Ok, a few things I see. Your saddle does look too far forward, if you look at that first picture, it definitely looks in the way of his shoulder. I'm not saying it doesn't fit, it may have just been too far forward when you were putting it on that day.
Your sitting up straight, I like that, but you're rounding your shoulders too much. Bringing them back square would probably lift your hands like everyone's talking about.
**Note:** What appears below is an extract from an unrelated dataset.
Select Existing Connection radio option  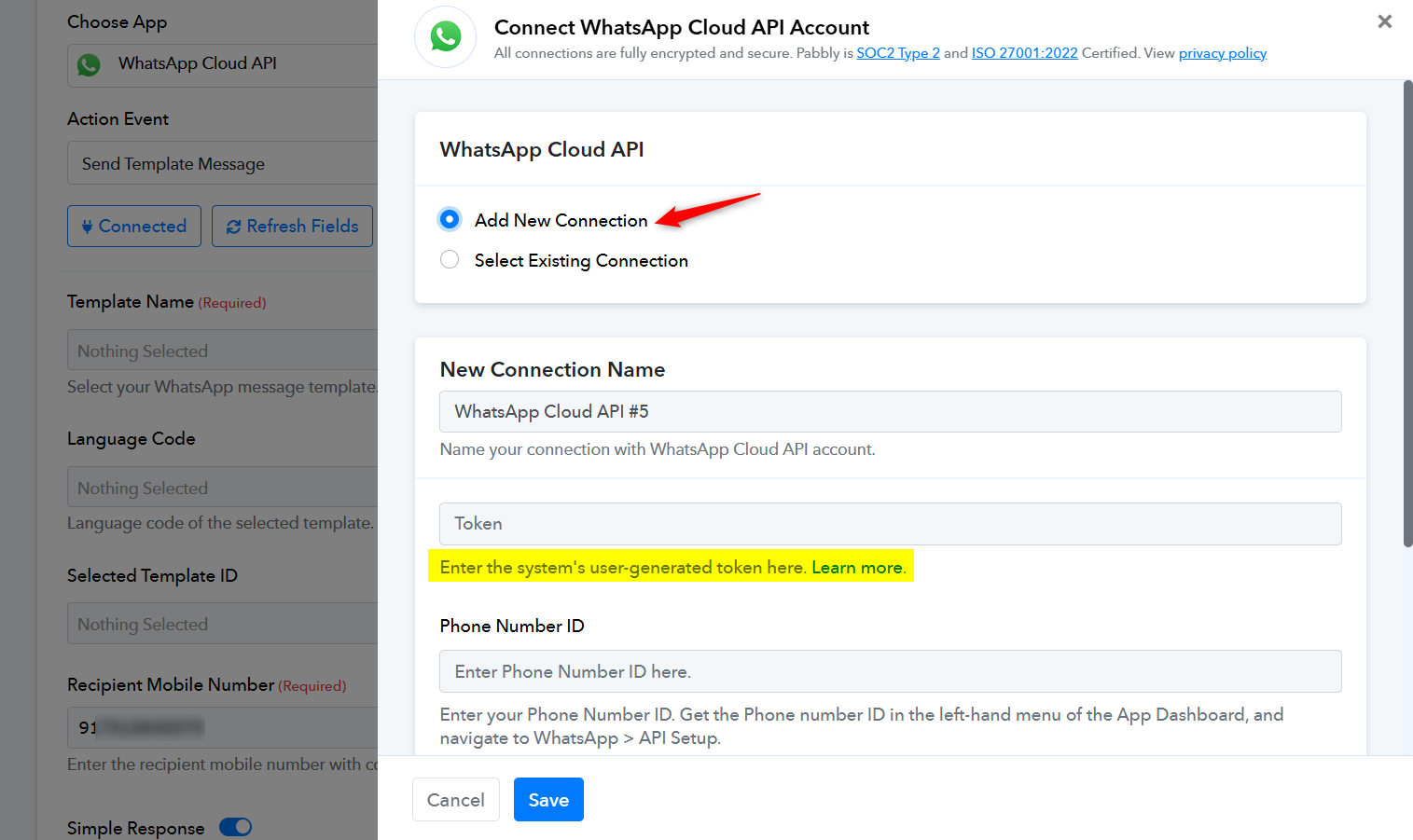[x=450, y=259]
I love the last two trot pictures, those look great, he looks very forward and supple, very straight through the bridle and really nice. But the first trot picture, he's definitely not; picture two is not 'ifv good' in my opinion, it looks like he's leaning forward through your hands and lazy through the trot. If I had to guess, I'd say the canter work gave him energy and improved his trot vastly to what we see in the last pictures. I think that's the case with most horses starting out, and if that's true, then canter first! Do whatever you normally do at the walk, then jump right into canter work and get that energy up right from the start before you start schooling trot work. I know people are all about 'warming up slowly', but theres a line between warming up / allowing your horse to be lazy for the first 20 mins (what if you go to a show and only have 15mins of warm up? Your horse might just say, nah I have ten more minutes before I absolutely have to work). You can't say 'Ok Diddly, I know I said it was ok to trot badly earlier, but now its different'. So make his trot like those last pictures all the time!
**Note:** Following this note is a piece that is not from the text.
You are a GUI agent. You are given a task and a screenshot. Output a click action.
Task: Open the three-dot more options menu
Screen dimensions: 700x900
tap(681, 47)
Ok, the canter looks forward, that's a good step. But, it looks like he's racing around and not bending that hind end for collection. The first step is forward, and I think you have that, so now its your job to get him to sit down and take more of that weight on the hind end WITHOUT losing that energy level. Its a delicate balance, you need that jump through the canter, keep that, but really sit up straight and make him collect it back. I'm sure your trainer can help with that feel. The second canter picture, he looks unbalanced again, but also looks counter bent or at least twisting through the neck. Transitions through the canter (collect, extend, collect, extend ) and canter shoulder in are great for building strength to sit at the canter. Its hard work, so take it slow.
He really looks so much better though, make him look like those last pictures all the time!